◆ **PROBLEM**
Find and copy every line in the records that includes the string "layer".

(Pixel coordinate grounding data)
- - -

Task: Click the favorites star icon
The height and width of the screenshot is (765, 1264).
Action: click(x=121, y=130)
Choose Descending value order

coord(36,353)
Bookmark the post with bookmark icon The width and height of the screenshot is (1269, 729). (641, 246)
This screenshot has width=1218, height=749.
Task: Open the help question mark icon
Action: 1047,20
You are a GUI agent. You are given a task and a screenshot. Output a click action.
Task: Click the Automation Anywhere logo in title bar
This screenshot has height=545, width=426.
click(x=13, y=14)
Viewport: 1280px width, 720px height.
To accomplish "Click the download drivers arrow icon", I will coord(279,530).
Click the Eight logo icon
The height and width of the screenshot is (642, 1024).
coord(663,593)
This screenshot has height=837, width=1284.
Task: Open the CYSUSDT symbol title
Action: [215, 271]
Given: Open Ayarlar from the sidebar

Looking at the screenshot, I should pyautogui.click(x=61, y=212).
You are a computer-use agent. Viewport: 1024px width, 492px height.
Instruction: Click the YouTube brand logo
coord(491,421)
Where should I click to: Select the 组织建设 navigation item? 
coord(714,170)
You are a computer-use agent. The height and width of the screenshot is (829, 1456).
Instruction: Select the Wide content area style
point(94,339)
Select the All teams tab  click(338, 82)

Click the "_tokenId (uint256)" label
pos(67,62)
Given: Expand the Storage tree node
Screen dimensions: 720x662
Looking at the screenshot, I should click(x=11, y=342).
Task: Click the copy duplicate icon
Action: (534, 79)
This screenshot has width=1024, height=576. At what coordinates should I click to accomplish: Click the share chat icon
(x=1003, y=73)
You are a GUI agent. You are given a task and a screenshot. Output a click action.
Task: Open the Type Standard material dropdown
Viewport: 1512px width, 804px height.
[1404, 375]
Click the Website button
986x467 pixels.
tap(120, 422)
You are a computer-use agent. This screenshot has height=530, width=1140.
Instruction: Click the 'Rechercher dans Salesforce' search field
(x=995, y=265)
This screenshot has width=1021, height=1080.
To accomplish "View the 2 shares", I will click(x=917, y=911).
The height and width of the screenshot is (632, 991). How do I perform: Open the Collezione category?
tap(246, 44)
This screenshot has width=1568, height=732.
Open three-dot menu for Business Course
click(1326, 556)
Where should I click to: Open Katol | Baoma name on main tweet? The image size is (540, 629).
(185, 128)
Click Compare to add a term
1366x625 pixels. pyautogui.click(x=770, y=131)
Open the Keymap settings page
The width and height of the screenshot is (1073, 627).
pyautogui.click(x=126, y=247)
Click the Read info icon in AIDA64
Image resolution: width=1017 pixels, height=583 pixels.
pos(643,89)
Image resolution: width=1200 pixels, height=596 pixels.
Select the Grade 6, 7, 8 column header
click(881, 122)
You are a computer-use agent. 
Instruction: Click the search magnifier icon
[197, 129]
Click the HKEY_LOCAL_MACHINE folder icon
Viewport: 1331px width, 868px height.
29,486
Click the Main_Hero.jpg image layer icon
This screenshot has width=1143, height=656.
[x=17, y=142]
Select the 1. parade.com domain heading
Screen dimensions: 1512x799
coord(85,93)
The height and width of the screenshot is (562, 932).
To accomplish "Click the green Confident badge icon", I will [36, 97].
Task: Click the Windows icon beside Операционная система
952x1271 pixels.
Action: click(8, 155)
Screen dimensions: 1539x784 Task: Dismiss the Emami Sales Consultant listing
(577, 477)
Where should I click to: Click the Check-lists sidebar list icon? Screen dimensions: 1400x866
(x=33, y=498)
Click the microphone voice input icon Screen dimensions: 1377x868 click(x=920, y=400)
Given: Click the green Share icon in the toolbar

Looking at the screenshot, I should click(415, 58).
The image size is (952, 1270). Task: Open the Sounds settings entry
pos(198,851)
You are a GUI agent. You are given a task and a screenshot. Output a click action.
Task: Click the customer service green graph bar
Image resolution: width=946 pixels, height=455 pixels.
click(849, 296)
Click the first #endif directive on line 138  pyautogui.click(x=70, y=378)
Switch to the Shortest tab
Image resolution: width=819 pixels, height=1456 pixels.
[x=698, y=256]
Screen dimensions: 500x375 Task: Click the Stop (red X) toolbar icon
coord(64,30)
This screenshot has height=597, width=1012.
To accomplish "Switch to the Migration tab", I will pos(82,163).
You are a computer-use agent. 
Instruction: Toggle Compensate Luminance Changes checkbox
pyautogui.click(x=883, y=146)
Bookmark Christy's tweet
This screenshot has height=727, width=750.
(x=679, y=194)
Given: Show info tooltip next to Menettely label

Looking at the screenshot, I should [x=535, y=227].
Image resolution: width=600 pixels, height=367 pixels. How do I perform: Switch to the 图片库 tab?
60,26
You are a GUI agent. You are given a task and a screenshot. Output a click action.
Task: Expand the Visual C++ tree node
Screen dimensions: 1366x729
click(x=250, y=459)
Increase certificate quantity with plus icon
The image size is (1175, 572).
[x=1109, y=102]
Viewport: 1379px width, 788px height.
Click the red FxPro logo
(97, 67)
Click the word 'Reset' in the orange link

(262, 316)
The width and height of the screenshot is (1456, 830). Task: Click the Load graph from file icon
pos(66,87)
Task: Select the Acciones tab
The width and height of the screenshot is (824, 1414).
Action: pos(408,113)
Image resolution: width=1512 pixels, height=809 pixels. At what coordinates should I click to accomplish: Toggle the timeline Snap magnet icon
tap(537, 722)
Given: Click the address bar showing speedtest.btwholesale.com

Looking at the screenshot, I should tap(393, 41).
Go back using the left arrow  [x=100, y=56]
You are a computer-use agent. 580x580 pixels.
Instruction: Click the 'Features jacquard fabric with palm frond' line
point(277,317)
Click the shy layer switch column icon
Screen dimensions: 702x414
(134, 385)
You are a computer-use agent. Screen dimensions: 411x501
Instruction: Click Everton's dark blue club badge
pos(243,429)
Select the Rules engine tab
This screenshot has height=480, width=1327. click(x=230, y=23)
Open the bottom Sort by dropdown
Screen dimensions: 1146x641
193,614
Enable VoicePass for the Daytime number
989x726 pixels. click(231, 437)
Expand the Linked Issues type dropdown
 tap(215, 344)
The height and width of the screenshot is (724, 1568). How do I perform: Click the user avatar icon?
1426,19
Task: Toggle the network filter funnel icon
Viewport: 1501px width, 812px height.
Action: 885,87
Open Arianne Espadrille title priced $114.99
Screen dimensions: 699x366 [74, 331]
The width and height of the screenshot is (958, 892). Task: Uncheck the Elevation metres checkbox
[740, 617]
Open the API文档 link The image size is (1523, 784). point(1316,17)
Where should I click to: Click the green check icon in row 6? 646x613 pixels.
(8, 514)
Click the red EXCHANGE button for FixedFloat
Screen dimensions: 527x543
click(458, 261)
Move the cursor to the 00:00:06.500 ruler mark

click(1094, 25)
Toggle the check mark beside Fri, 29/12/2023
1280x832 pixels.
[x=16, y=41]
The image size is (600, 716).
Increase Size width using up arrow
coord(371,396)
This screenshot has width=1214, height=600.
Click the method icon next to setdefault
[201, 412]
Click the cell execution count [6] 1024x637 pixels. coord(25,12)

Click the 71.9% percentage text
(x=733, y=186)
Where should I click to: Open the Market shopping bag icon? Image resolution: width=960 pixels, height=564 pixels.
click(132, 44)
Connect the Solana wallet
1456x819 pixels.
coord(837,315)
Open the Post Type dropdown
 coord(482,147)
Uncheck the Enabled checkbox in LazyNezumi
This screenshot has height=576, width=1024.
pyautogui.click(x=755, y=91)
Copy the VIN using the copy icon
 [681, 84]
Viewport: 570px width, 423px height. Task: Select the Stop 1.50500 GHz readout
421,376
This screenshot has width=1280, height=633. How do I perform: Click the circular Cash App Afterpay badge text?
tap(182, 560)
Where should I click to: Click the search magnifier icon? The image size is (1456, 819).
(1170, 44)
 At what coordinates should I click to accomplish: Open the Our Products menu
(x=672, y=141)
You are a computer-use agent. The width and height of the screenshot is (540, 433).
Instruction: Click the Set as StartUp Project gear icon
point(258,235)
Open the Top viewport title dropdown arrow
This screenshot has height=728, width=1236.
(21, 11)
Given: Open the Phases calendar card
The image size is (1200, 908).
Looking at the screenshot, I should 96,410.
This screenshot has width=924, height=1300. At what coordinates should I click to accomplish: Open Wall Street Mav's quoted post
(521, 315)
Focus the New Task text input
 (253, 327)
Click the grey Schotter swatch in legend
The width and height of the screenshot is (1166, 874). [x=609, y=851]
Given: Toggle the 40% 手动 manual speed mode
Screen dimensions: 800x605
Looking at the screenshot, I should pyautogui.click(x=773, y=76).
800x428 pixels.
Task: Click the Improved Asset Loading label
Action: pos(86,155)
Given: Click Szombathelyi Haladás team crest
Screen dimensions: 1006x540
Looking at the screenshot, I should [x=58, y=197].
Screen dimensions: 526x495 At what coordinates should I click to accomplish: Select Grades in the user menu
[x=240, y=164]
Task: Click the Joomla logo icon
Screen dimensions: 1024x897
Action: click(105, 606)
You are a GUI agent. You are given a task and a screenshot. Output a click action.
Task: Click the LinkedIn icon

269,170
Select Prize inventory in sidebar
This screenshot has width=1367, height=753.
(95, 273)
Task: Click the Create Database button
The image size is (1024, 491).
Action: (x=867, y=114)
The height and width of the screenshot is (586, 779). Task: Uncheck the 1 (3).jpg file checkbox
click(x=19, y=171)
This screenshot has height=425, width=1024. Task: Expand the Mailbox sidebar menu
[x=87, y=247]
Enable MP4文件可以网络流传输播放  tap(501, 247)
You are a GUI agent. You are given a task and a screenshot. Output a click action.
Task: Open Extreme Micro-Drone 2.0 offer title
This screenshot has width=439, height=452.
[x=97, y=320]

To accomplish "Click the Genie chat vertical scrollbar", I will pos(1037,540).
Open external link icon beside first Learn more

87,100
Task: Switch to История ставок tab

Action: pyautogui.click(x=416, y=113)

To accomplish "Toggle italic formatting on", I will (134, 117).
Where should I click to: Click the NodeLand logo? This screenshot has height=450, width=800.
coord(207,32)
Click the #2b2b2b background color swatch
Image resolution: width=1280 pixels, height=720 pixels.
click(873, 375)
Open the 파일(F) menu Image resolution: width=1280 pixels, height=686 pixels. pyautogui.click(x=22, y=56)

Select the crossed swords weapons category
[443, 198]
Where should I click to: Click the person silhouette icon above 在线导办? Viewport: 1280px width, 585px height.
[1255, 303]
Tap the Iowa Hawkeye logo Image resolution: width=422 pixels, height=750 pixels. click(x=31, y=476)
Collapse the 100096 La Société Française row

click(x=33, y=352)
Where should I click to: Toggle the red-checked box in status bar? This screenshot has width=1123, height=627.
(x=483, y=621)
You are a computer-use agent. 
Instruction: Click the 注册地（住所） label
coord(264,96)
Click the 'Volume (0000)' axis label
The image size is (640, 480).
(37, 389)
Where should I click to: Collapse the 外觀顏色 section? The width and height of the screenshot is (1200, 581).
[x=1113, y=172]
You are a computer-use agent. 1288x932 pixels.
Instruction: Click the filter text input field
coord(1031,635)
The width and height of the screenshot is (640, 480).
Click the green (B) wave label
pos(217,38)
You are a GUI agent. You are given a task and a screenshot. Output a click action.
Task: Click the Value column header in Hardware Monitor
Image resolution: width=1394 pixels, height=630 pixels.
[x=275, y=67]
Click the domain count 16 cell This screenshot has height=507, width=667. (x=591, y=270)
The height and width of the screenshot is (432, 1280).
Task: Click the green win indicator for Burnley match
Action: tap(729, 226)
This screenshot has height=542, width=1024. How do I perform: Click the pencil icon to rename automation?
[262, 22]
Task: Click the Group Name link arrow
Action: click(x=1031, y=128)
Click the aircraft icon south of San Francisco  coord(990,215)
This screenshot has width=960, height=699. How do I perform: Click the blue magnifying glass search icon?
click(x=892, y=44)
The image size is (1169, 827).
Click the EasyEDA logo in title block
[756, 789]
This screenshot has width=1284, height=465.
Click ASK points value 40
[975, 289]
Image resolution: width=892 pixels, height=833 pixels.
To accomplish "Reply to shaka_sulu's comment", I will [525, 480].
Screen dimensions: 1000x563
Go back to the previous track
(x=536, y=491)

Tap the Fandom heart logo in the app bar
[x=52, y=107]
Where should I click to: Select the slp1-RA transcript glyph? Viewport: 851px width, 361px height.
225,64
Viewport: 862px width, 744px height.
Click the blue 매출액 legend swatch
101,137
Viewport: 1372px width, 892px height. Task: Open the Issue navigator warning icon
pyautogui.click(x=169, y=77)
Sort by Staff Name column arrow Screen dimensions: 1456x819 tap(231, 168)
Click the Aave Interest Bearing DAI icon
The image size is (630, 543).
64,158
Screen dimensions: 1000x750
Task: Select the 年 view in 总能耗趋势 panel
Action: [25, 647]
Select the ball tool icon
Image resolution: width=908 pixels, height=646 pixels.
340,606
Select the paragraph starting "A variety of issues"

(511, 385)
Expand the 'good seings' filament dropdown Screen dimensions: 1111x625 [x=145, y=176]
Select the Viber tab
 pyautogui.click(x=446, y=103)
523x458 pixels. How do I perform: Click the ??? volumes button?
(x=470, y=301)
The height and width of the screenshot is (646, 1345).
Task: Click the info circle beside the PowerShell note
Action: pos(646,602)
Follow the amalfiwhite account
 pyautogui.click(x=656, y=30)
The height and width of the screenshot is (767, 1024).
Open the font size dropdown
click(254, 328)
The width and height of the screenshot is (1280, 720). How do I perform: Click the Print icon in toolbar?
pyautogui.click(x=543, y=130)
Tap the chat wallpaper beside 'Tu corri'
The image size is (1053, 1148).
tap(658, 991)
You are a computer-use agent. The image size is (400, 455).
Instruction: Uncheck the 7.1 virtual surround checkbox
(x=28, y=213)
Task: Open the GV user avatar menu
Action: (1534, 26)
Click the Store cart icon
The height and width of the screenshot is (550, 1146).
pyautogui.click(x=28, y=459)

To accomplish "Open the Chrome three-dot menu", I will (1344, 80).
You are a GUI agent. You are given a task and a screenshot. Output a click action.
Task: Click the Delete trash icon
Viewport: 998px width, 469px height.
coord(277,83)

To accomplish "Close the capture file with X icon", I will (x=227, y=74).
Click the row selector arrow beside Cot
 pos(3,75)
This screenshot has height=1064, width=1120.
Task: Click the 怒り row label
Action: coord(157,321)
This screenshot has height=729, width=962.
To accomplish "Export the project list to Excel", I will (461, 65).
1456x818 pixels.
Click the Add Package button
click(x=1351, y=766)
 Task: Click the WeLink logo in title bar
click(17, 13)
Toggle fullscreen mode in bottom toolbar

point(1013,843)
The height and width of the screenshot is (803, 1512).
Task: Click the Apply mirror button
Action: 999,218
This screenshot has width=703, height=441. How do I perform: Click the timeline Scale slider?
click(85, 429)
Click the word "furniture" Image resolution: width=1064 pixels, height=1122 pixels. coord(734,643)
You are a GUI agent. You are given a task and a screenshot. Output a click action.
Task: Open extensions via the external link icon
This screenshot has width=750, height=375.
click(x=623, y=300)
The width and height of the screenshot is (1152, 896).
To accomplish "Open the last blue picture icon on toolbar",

- - -

◆ **WRITTEN SOLUTION**
Click the Main_Hero.jpg image layer icon
Click the shy layer switch column icon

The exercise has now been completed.